Comme à son habitude, Blue Underground ne propose que la version anglaise qui n'est déclinée ici que dans son mono d'origine. La piste remplit son office mais montre pas mal de ses limitations dues en réalité aux techniques rudimentaires de prise de son et de mixage utilisés à l'époque par la production.
L'éditeur a donc invité George Romero à enregistrer un commentaire audio. Cela n'est indiqué nulle part sur la jaquette mais en réalité, il s'agit d'un commentaire en duo avec William Lustig qui relance régulièrement la discussion. Dès le départ, George Romero explique qu'il n'a pas vu le film depuis au moins une quinzaine d'années mais ce n'est pas pour autant qu'il n'a rien à nous raconter sur ce commentaire où sera évoquée assez souvent la trilogie des morts-vivants (LA NUIT DES MORTS-VIVANTS, ZOMBIE et LE JOUR DES MORTS-VIVANTS). Du budget ridicule du film en passant par le tournage, les deux réalisateurs discutent de façon sympathique pendant plus d'une heure quarante avec quelques petits blancs ici ou là. Le tout se conclut par une intervention de William Lustig qui avoue être fan de George Romero, lequel lui renvoie le compliment, ce qui les amène à évoquer Tom Savini. Toutefois, ce commentaire sera à réserver à ceux qui comprennent parfaitement l'anglais sans quoi vous risquez d'être rapidement largués puisqu'il n'y a aucun sous-titrage.

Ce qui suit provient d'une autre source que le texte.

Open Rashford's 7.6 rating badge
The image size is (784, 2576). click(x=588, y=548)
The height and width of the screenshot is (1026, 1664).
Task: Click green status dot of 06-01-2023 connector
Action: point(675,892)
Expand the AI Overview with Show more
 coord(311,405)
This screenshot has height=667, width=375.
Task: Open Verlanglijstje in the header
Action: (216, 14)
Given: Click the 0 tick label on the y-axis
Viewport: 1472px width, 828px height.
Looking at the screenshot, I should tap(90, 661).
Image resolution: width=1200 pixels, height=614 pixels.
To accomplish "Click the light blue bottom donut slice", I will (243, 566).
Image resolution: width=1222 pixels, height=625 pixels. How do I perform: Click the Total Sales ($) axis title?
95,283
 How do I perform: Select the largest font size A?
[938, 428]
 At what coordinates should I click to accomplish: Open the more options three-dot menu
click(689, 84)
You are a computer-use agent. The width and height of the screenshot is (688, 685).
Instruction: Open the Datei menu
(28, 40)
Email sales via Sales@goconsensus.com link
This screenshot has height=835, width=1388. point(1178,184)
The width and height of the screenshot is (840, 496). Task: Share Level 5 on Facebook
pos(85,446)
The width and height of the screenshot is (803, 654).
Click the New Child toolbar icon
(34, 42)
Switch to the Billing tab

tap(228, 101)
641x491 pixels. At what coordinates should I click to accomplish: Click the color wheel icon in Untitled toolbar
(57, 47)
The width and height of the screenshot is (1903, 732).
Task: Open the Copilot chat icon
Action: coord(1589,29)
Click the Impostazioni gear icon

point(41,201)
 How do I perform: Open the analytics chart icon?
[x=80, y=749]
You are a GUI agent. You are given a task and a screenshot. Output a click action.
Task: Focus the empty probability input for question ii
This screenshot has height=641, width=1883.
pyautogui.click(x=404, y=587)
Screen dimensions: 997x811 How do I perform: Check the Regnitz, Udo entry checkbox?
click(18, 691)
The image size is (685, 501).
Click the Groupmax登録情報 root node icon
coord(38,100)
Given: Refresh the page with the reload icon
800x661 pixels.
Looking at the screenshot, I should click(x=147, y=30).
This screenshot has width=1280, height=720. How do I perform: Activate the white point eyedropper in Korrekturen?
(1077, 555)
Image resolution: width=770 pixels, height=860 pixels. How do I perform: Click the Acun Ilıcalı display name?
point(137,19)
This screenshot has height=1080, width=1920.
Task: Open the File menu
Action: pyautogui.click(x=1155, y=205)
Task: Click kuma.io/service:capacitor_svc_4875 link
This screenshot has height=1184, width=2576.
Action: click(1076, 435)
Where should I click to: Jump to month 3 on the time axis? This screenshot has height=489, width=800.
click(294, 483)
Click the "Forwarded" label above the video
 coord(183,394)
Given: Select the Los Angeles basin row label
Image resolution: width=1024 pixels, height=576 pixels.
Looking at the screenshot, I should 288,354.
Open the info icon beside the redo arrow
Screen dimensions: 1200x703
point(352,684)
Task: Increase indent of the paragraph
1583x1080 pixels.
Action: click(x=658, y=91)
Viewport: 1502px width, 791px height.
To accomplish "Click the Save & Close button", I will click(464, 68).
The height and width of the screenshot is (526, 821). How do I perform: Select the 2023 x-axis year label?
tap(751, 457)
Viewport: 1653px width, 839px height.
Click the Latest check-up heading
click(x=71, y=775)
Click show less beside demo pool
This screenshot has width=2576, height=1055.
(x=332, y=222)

Une petite quinzaine de minutes d'une interview récente avec Lynn Lowry, entrecoupé d'extraits de films et de photos, nous permet de retracer le parcours de l'actrice qui fait partie des seconds rôles de THE CRAZIES. Si c'est elle qui a été choisie, c'est essentiellement en raison de sa carrière qui l'a faite débuter dans le premier film de Lloyd Kaufman (THE BATTLE OF LOVE'S RETURN) ou dans I DRINK YOUR BLOOD de David E. Durston avant d'embrayer dans une comédie érotique de Radley Metzger caviardée à son insu de plans beaucoup plus osés que ce qui était prévu. Au passage, l'actrice explique qu'à ses débuts, elle s'était rendu compte que les réalisateurs et photographes n'avaient qu'une idée en tête… A savoir coucher avec les actrices et modèles ! Elle tournera pour David Cronenberg dans FRISSONS et quelques petits rôles secondaires avant de disparaître des écrans. Une interview sympathique qui revient sur le tournage de THE CRAZIES et se conclut sur l'activité actuelle de Lynn Lowry, très éloignée des écrans.
Le reste des suppléments est constitué d'une bande-annonce, de spots TV, d'une biographie du réalisateur plutôt bien écrite mais en anglais et d'une galerie de photos assez fournie. Des ajouts qui composent la recette minimum de Blue Underground pour les suppléments de la plupart de ses DVD. Une bien appétissante recette !
Même si le DVD nous y habitue très souvent, redécouvrir un film plutôt rare avec une telle qualité d'image reste proprement étonnant ! THE CRAZIES fait donc partie de ces films que l'on n'aurait pas imaginé revoir dans de telles conditions.